-- Opening Marker --

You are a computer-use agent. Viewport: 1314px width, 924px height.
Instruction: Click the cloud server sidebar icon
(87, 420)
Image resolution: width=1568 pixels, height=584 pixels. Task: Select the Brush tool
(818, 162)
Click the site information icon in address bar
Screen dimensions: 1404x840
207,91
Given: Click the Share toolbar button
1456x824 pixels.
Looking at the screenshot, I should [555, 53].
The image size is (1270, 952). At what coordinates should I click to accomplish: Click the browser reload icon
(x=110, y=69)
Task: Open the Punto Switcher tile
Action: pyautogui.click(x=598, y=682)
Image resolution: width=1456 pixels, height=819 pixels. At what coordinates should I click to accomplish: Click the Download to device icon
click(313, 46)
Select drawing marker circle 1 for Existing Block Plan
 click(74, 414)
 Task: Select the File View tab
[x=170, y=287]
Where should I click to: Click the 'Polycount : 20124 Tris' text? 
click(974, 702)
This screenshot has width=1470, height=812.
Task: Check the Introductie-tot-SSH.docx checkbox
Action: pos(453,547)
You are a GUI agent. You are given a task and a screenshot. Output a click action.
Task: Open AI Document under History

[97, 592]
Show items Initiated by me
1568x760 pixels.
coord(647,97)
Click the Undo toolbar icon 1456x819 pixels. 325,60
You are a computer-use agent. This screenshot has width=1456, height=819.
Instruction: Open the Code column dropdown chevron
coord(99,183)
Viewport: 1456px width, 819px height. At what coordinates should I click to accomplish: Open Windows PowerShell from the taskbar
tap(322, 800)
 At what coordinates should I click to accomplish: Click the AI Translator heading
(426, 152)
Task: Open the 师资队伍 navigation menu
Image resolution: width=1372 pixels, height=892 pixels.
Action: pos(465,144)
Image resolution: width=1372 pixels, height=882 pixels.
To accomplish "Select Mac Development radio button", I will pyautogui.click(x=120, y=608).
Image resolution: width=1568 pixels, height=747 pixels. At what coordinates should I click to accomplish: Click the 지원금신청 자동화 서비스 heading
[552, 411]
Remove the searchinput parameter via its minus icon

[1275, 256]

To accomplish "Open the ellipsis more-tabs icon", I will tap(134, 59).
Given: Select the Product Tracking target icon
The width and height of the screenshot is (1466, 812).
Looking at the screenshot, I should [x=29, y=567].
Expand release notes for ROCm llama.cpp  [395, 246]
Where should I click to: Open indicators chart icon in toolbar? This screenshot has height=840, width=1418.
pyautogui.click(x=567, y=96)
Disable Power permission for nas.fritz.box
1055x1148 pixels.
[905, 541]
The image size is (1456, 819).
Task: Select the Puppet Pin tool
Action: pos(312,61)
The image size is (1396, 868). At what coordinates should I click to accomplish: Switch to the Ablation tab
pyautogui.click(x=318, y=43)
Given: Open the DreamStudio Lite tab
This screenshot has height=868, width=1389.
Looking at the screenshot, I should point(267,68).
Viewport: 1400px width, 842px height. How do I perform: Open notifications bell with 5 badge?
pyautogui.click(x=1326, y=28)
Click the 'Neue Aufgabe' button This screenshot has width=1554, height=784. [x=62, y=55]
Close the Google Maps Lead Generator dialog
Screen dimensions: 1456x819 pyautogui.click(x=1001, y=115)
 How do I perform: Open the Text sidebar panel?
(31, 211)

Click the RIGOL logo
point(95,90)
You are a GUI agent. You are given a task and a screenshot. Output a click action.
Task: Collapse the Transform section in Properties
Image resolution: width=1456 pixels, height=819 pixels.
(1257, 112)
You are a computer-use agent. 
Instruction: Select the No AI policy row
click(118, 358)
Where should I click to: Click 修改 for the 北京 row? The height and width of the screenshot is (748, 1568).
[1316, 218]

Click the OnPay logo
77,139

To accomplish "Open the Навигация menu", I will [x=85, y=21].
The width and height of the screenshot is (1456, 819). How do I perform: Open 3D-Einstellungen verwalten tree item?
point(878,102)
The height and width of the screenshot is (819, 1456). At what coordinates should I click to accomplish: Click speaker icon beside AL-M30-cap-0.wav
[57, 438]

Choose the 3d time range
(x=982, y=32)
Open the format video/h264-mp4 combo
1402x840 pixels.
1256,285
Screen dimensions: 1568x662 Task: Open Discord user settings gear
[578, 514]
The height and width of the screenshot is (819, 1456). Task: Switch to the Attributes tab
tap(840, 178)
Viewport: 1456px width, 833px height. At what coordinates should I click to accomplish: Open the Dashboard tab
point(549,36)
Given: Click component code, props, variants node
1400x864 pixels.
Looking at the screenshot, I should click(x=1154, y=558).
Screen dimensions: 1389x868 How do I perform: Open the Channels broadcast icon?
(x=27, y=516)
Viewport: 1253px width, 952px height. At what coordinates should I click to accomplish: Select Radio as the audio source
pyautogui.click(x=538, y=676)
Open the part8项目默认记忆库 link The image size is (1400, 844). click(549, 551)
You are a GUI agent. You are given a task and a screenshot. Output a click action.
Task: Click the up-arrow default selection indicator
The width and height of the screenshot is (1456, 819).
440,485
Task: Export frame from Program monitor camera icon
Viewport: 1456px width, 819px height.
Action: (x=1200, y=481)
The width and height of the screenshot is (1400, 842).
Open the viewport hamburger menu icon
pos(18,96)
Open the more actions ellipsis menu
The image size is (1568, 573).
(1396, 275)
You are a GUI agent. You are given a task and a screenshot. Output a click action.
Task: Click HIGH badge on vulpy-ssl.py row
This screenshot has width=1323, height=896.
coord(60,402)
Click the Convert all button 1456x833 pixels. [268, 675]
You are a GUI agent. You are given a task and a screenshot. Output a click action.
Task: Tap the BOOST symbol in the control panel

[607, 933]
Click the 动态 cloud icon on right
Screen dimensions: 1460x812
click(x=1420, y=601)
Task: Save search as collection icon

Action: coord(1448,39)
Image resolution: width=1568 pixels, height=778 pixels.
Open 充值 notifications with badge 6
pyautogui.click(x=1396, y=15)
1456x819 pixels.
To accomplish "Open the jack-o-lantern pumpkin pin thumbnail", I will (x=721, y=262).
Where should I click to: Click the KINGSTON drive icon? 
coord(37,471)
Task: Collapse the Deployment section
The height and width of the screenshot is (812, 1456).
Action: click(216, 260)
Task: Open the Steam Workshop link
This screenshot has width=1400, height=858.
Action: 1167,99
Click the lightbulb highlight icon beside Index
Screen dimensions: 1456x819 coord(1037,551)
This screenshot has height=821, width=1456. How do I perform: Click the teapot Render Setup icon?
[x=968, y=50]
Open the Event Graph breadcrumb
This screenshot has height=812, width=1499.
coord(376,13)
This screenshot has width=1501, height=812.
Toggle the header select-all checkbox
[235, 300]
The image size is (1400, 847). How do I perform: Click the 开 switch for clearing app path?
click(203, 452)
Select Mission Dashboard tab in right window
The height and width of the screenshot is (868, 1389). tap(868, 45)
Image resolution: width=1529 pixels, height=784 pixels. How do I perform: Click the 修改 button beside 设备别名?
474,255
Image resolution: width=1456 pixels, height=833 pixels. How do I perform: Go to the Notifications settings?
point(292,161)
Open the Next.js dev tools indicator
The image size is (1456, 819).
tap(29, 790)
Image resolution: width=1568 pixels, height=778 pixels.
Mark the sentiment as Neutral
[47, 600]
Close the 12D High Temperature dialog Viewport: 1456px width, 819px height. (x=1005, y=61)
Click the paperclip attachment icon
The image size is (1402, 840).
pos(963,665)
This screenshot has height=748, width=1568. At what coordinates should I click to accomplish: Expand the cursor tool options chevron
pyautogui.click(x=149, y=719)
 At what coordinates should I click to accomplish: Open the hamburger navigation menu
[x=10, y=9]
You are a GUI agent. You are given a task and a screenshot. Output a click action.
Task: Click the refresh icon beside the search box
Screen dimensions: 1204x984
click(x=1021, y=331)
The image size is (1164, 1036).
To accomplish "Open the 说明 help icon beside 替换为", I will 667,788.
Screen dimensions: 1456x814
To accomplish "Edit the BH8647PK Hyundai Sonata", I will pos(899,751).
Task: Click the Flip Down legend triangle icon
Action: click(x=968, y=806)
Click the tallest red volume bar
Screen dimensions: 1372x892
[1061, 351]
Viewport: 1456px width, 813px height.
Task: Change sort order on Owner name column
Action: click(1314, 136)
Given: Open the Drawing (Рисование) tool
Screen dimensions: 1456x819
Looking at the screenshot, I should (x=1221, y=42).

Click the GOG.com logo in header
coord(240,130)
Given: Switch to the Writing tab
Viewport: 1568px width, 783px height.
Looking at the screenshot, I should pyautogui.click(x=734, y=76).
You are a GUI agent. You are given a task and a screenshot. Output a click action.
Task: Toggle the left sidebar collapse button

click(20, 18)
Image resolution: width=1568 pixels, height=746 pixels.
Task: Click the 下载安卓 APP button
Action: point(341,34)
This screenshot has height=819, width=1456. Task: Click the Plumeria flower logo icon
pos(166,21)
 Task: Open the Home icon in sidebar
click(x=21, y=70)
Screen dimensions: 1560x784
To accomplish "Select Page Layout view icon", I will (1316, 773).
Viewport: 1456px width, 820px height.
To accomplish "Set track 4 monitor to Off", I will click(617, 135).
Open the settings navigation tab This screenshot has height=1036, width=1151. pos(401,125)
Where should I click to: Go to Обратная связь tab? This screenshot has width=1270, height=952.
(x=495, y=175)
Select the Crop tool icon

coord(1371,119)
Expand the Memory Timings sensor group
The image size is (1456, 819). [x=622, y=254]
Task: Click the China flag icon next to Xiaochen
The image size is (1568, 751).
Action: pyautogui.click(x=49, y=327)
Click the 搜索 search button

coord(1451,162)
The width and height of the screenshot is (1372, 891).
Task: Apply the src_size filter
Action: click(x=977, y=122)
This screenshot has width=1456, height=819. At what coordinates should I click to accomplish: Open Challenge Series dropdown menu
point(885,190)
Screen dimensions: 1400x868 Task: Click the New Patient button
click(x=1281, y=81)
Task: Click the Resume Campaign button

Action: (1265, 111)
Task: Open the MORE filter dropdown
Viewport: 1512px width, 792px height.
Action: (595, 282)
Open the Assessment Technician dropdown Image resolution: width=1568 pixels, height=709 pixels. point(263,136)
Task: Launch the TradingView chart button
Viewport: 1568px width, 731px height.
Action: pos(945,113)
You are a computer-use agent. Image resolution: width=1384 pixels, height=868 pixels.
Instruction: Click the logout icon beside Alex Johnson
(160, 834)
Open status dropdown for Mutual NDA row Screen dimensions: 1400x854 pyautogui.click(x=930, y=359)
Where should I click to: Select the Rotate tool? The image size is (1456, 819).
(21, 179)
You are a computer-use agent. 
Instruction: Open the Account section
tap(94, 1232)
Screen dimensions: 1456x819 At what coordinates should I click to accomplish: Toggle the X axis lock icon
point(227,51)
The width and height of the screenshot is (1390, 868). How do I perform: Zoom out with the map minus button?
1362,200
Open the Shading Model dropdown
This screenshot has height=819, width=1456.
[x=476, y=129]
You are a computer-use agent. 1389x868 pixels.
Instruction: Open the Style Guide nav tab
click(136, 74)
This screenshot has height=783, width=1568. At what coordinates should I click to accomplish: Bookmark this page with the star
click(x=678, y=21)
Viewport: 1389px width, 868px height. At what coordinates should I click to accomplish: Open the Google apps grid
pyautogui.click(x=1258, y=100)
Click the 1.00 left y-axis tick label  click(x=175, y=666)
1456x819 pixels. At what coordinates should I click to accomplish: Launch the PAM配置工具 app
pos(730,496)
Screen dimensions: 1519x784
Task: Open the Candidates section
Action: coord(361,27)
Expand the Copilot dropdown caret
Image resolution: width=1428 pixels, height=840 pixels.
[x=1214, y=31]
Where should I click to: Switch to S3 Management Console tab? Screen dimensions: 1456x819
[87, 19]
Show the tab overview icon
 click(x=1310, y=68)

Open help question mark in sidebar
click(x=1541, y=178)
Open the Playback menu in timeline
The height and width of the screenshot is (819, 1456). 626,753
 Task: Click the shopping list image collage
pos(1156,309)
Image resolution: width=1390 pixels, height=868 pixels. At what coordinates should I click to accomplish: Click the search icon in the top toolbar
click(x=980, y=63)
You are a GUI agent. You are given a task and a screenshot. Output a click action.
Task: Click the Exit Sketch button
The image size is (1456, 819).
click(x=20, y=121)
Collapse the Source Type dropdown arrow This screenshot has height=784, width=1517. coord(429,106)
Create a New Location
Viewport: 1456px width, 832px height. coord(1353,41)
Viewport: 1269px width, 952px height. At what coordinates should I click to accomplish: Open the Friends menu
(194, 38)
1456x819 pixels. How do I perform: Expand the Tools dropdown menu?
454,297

-- Closing Marker --

• Exercise
From the data above, reproduce word for word the lines running from the line with "Viewport: 1512px width, 792px height." to the line with "Task: Launch the TradingView chart button", ends included.

• Answer box
Viewport: 1512px width, 792px height.
Action: (595, 282)
Open the Assessment Technician dropdown Image resolution: width=1568 pixels, height=709 pixels. point(263,136)
Task: Launch the TradingView chart button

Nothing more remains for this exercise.